Poétique de la surprise, poétique de l’attention
Petra marque donc le début d’une nouvelle ère, et offre d’une certaine manière au réalisateur un choix qu’il ne projetait pas avant 2012 : poursuivre dans la voie qu’il a jusqu’ici tracée, et qui au fond ouvre toutes les pistes de recherche formelle possibles avec peut-être trop de souplesse ? … Ou creuser un nouveau sillon avec l’objectif cette fois de ne plus perdre le contact avec le spectateur ? Le double enjeu rejoint aussi dans son esprit les deux directions souvent présentées comme irréconciliables dans lesquelles le cinéma dès son invention s’est engagé : d’une part sa forme industrielle et commerciale, allergique à la prise de risque et disposant d’une force de mobilisation sans cesse perfectionnée ; d’autre part sa dimension de création artistique pure, toute entière tendue vers l’invention, la surprise, l’inouï. Ce qui intéresse ici Rosales c’est aussi que ces deux avatars du cinéma, radicalement hétérogènes l’un à l’autre, ont à l’esprit le même spectateur à qui adresser le film, et pourtant le présupposent absolument différent l’un et l’autre. Il y a là pour l’Espagnol une tension originelle dans la manière d’appréhender un public tout à la fois objet de séduction et sujet libre participant de la création. C’est en somme la racine du théâtre antique qu’il revivifie. Tel qu’il l’évoque, Jaime Rosales a d’ailleurs vécu le travail sur Petra comme un retour aux sources, et d’abord aux sources littéraires : « La tragédie contient une force inaltérable ; je suis donc retourné à l’école ! J’ai lu ou relu des textes pour comprendre le fonctionnement de la tragédie, notamment la Poétique d’Aristote ; il a été notre phare. J’ai aussi relu les interprétations contemporaines écrites par David Malet, ainsi que les écrits de Shakespeare évidemment. J’ai aussi revu énormément de classiques américains… C’est étrange : j’ai passé ma vie à explorer la radicalité du cinéma contemporain. Et aujourd’hui je reviens à tous ces classiques ! » De la littérature aussi le réalisateur tire l’usage des chapitres, intitulés dans la tradition quichotesque, et jouant le rôle dynamique d’accélérateur de l’action – anticipant parfois sur les dénouements – mais remettant aussi le spectateur dans une posture très classique de lire une histoire au déroulé déjà connu, mais dont les modalités font tout le sel. Le désordre dans lequel sont présentés les 7 chapitres donne d’ailleurs l’occasion de s’approprier la logique de découverte des événements propre à Petra.

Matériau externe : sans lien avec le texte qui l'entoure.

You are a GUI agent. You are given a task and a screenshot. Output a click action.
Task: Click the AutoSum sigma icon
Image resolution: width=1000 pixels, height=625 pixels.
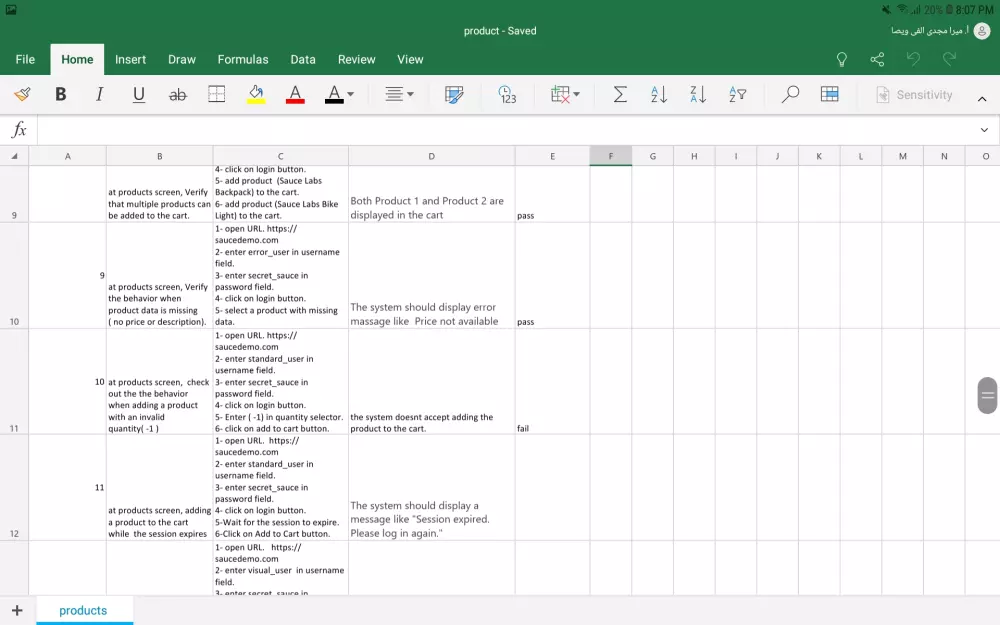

Le travail des acteurs est également une spécificité du travail de Jaime Rosales. Après avoir fait tourner dans ses premiers films des acteurs éprouvés au profil théâtral, il s’est tourné dans les films suivants vers un casting d’amateurs absolus, ou plutôt d’acteurs naturels comme il préfère les désigner. A nouveau Petra est un film à part dans sa cinématographie puisqu’il a cette fois réuni tout l’éventail des situations imaginables, des actrices ‘‘stars’’ à la carrière internationale comme Marisa Paredes, aux acteurs naturels comme Joan Botey, ingénieur chimiste-agronome et aquarelliste à ses heures perdues, en passant par une Bárbara Lennie, très connue en Espagne pour son travail au cinéma comme à la télévision, et qui porte le film avec Joan Botey. Cette rencontre entre professionnels et non-professionnels doit aboutir à un ‘‘apprentissage mutuel’’ dans lequel la méthode de tournage joue un rôle majeur. Marisa Paredes explique : « …il faut savoir que Jaime n’aime pas qu’on connaisse le scénario, on connaît la situation et à partir de là on dit le scénario mais avec d’autres dialogues. Il a un chronomètre pour chaque prise – et on dispose de X secondes ou X minutes pour la faire, et on ne peut pas y déroger car il n’y a aucun plan pour rattraper la situation ». Une improvisation libre et néanmoins très maîtrisée qui doit aboutir au résultat le plus naturel possible, la tension en plus. Pour nous guider dans les méandres de ce voyage intérieur au cours duquel Petra rencontrera bien plus qu’elle -même, Jaime Rosales utilise comme toujours toutes les ressources d’une caméra qu’il maîtrise à la perfection (ici une Steadicam avec un objectif de 50mm), dans et hors du champ, en se départissant un peu de l’âpreté bressonienne de son image. Plus inattendu il a choisi pour la première fois d’utiliser de la musique, qu’il a commandée au compositeur danois Andersen sur la base du scénario et dont il a fait le fil directeur du montage…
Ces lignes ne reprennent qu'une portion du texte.